Вряд ли Кафка закладывал в свою новеллу этот смысл, но он подходит сюжету как перчатка — руке. Голодарь привлекает публику своим необычным даром (прямо по Мейерхольду: “Искусство режиссуры есть искусство самоограничения”). Долгое время в признании недостатка нет — у Мастера полный чемодан дипломов и наград (это, кстати, реальные награды театра Meno Fortas). Но истинное совершенство, которого он может достичь, никому не нужно: публика довольствуется малым и находит развлечение в том, чтобы попытаться уличить его в шарлатанстве, либо ему это ненужное шарлатанство снисходительно позволить. А импресарио запрещает Голодарю продолжать пост больше сорока дней — чем ближе Мастер к истине, тем менее он интересен.
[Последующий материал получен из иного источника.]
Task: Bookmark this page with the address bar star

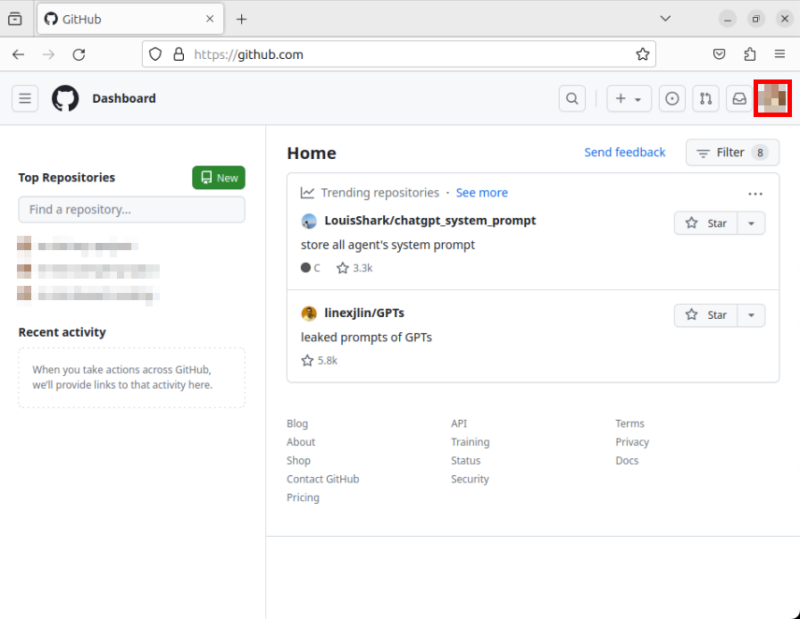Action: [x=643, y=53]
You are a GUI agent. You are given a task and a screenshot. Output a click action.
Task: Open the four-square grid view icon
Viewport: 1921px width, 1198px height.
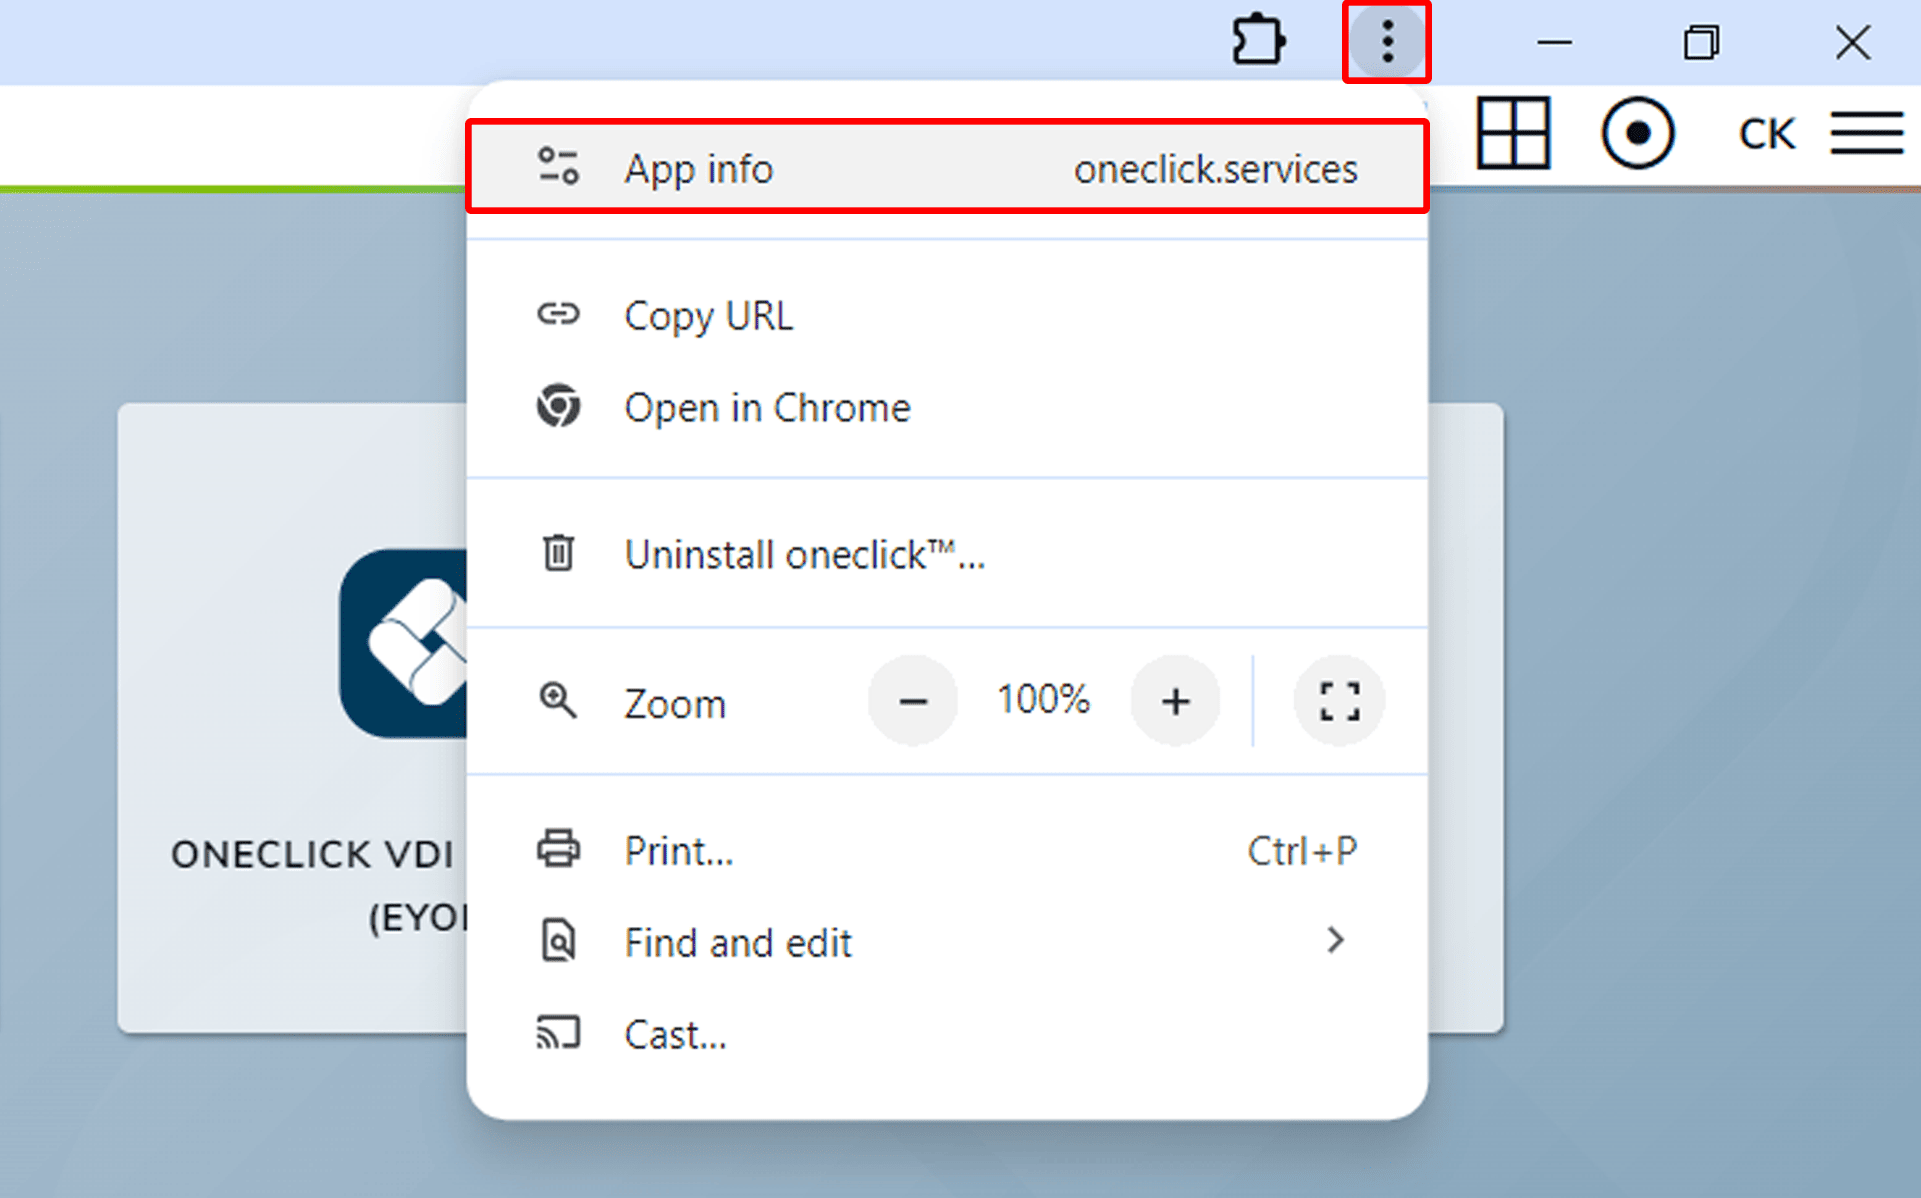pyautogui.click(x=1513, y=133)
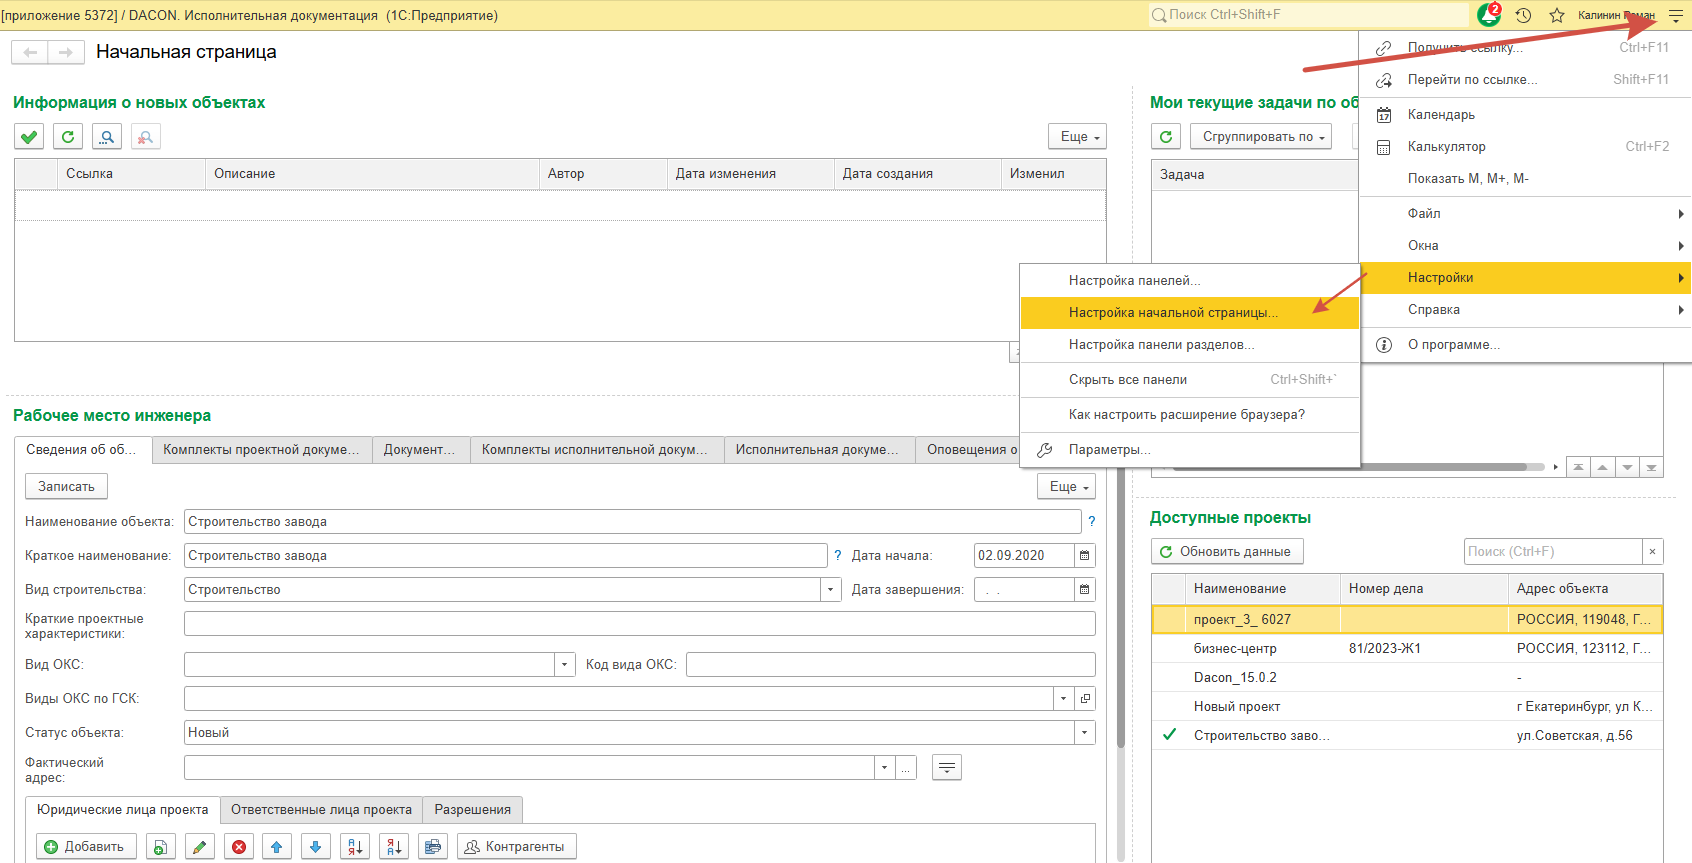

И он покоряется, зависимый с одной стороны, от признания публики, а другой — от бремени собственного дара, который есть невозможность найти что-то себе по вкусу в подлунном мире (какая простая, мощная и тактильная метафора для творческой неуспокоенности!). Но время идёт, он постепенно выходит в тираж, теряет аудиторию — и оказывается в клетке, всё более и более проигрывающий цирковым животным. Дней уже никто не считает — в том числе и сам Мастер. Возможно, ему удаётся достичь совершенства, но этого уже никто не замечает: его находят в соломе время спустя и заменяют пантерой, полной “жизненной силы” и “радости бытия”.

Вот она, судьба “чистого искусства” — и показана она одновременно с горечью, теплом и иронией. Поистине канатоходческая ловкость нужна, чтобы не свалиться ни в кафкианский сарказм, ни в пошлость с конфликтом художника и черни. Здесь это удаётся в том числе за счет формы: миниатюрная Виктория Куодите (одновременно Голодарь и рассказчик, смотрящий на ситуацию извне) в сопровождении комического трио разыгрывает историю в духе цирковой эксцентрики: с картонными желудками, пантомимой, заполошной беготнёй вокруг конструкции из лестниц, вдохновенным исполнением рингтона Nokia на фортепиано, тортом на верёвке, куски которого в финале Голодарь глотает прямо со свечками…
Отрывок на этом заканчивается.